He would call Franco, but not
yet. Let the young man sleep now, before great pain. Brunetti knew that he
couldn’t, not now, tell the young man of Maria’s last hour in the car with
Vianello; he couldn’t bear to say it. Later, Brunetti would tell him, for it
was then that the young man would be able to hear it, only then, after great
pain.
When he got to Rialto, he looked
off to the left and saw that a vaporetto was approaching the stop, and it was
that coincidence that decided him. He hurried to the stop and got on to the
boat, took it to the station, and caught the morning’s first train across the
causeway. Gallo, he knew, would not be at the Questura, so he took a taxi from
the Mestre station, giving the driver Crespo’s address.

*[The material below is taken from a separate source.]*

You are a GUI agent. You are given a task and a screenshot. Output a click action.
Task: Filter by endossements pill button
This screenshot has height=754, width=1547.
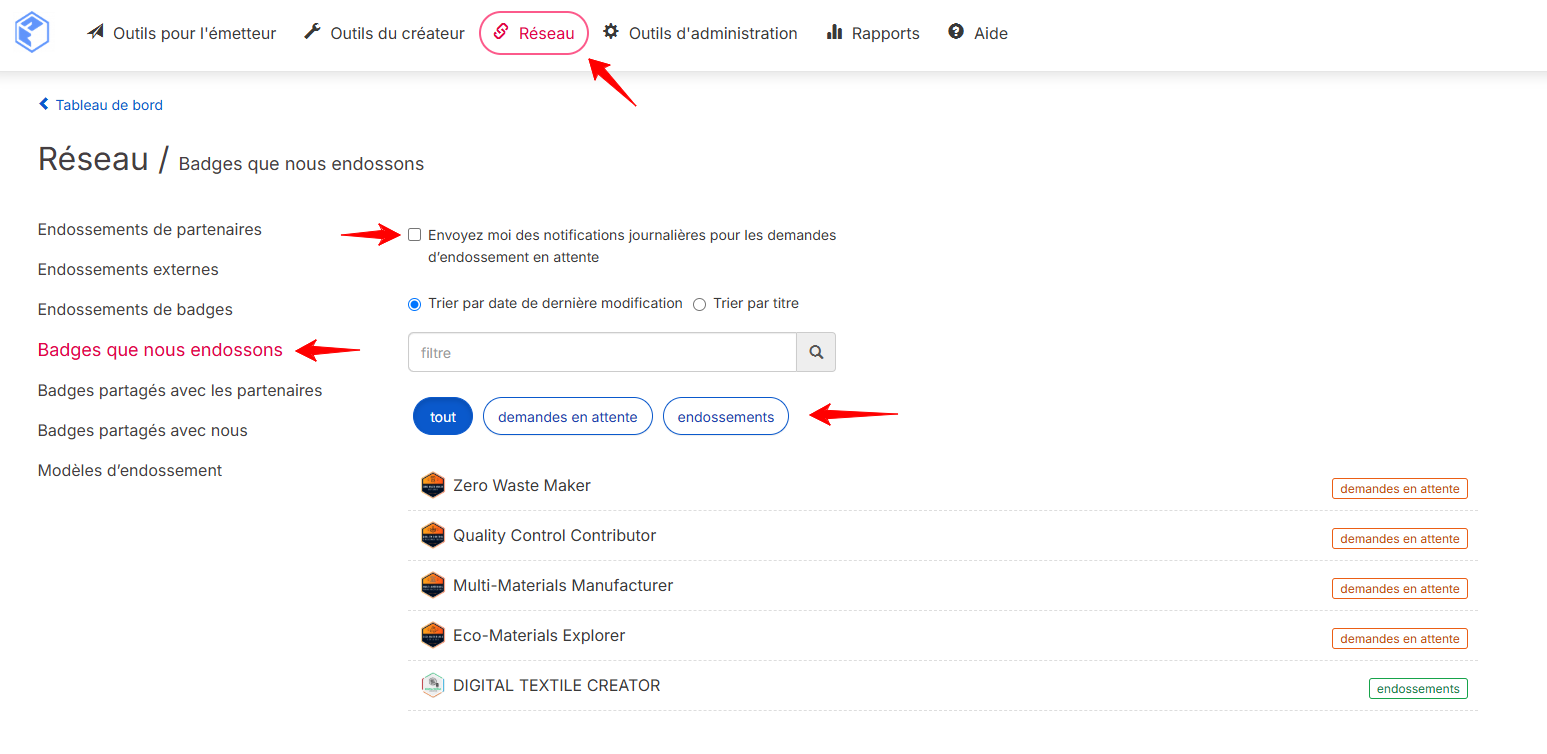(726, 417)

The daylight had come when he
wasn’t paying attention, and with it had come the heat, perhaps worse here in
this city of pavement and cement, roads and high-rise buildings. Brunetti
almost welcomed the mounting discomfort of the temperature and humidity; it
distracted him from what he had seen that night and from what he was beginning
to fear he would see at Crespo’s apartment.
As it had been the last time, the
elevator was air-conditioned, already necessary even at this hour. He pushed
the button and rose quickly and silently to the seventh floor. He rang Crespo’s
doorbell, but this time there was no response from beyond it. He rang again and
then again, holding his finger on the bell for long seconds. No footsteps, no
voices, no sound of life.
He took out his wallet and
removed from it a small sliver of metal. Vianello had once spent an entire
afternoon teaching him how to do this, and, even though he hadn’t been an
especially good pupil, it took him less than ten seconds to open Crespo’s door.
He stepped across the threshold, saying, ‘Signor Crespo? Your door is open. Are
you in here?’ Caution never hurt.
No one was in the living-room.
The kitchen glistened, fastidiously clean. He found Crespo in the bedroom, on
the bed, dressed in yellow silk pyjamas. A piece of telephone wire was knotted
around his neck, his face a horrible, stuffed parody of its former beauty.
Brunetti didn’t bother to look
around or examine the room; he went to the apartment next door and knocked on
the door until a sleepy, angry man opened it, shouting at him. By the time the
laboratory crew arrived from the Mestre Questura, Brunetti had also had time to
call Maria Nardi’s husband in Milano and tell him what had happened. Unlike the
man at the door, Franco Nardi didn’t shout; Brunetti had no idea if this was
better or worse.
Back at the Questura in Mestre,
Brunetti told a just-arrived Gallo what had happened and turned the examination
of Crespo’s apartment and body over to him, explaining that he had to go back
to Venice that morning. He did not tell Gallo that he was returning in order to
attend Mascari’s funeral; already the atmosphere swirled with too much death.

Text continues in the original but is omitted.